Suddenly phony Mickey Callaway was never made for this
Watching Mickey Callaway after the past two Met losses in Arizona made me think about Arnold Schwarzenegger playing Hamlet.
Schwarzenegger is an actor. Hamlet is a part. But not all actors were meant to play all roles. And not all managers have the emotional range to go from sunshine to darkness. On Saturday and Sunday, Callaway appeared an actor determining there are no other roles for him except tough guy running out of patience. And let’s just say I believed Sofia Coppola’s zombie Mary Corleone more than I did Mickey Grouse.
Callaway happy talked 77-85 in his first season — sometimes it felt like he was watching a different movie than the rest of us. He was essentially in the same space this year. It is his comfort zone. But 3½ weeks ago, Jeff Wilpon convened a meeting with the manager and Brodie Van Wagenen and implored Callaway to take what he learned last year and apply it to avoid having another season slip away.
The Mets were three games under .500 (17-20) at the time of the meeting. They came home from the desert three games under .500 (28-31). Nothing has changed except for Callaway’s attempts to be what he sure doesn’t appear comfortable being.
Callaway has slowly tried to ad lib being the heavy, and improv in that area is just not his thing. He amped it up over the weekend, sensing perhaps what we all are — that he is running out of time in his current role. He seemed to be trying to figure out what his bosses and the fans might want to hear. And it just sounds ersatz coming out of his mouth following a year-plus of a manager seeing bunny rabbits in the storm clouds overhead.
“We put ourselves in a position to win more games than we did but we lost them so it doesn’t matter what position you put yourself in, you gotta go get the job done,’’ Callaway said Sunday after a 7-1 loss to Arizona that completed a 2-4 road trip. “We have to do better. I’m kind of getting sick of saying we have to right this ship.’’
If this sounds off to you and me — the nice guy trying gangsta — it will to the players as well. It is not good for a tenuous manager to be publicly challenged by his most respected player, the normally vanilla Jacob deGrom, who was critical of Callaway for removing him Saturday when the ace insisted he had a cramp that was not a problem. It played like Lyndon Johnson losing Walter Cronkite (ask your parents).
Ultimately, a manager should never want his players sensing: 1) inauthenticity, 2) blame deflection, 3) lack of answers. Callaway touched the managerial third rail.
He did not name names and he mainly used “we,” but to watch the post-game gatherings was to hear a lot of “someone has to get it done” and “we have to figure out how to win on the road” and talk about “inconsistency.” It did not sound like a manager speaking in his voice, taking responsibility or providing solutions. Perhaps behind the scenes Callaway is offering more — in reality he better be.

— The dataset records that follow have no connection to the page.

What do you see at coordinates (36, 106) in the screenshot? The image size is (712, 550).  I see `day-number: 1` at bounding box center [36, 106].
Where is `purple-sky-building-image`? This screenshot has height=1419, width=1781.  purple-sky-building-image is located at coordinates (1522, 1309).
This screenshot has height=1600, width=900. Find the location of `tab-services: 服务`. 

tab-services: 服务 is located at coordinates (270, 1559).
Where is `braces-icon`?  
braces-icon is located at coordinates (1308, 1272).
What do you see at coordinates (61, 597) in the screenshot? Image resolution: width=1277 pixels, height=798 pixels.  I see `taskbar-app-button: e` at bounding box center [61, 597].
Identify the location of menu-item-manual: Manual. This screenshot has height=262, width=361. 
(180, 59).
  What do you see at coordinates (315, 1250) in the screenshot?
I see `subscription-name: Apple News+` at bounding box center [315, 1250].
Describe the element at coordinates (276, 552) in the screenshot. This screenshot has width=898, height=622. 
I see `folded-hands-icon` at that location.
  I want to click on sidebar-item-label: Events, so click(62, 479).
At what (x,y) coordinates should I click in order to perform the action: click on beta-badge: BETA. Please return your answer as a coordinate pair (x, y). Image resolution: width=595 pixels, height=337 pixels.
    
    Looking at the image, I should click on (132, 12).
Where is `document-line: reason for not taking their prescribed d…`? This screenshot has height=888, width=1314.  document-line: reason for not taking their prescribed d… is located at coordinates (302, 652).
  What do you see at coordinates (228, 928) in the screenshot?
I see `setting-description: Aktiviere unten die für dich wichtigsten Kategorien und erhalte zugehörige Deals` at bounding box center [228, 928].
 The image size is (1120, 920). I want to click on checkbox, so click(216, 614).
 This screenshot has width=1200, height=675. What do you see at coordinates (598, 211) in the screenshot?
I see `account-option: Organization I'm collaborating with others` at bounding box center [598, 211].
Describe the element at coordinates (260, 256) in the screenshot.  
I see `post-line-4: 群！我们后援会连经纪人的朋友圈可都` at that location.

But in reality not everyone is managerial material. In 1999, Joe Torre was diagnosed with prostate cancer in spring and missed about six weeks as Yankee manager. Don Zimmer, so valuable to Torre as his consigliere bench coach, slid a few inches over on the dugout bench and nearly tanked a team mid-dynasty with his edginess and inability to cope with George Steinbrenner. Some lieutenants should not be generals.
Callaway was lauded as an Indian pitching coach. But to me he has been miscast as a New York manager. I have made this point previously — that his best route to success would have been to learn how to manage a game, a season, a roster and talking about it all to reporters in a less stressed environment first off-Broadway like Kansas City or Baltimore. This is a difficult place to train on the job, tougher with Wilpon ownership, tougher still when you have an amalgamation roster that too often plays like the greatest mistakes of Sandy Alderson and Van Wagenen.
At best Callaway is frustrated by all of this. At worst frustration and desperation has him trying to play the part of a tougher manager. And Van Wagenen did not hire him for the role. It feels ever closer to when the director yells, “cut.”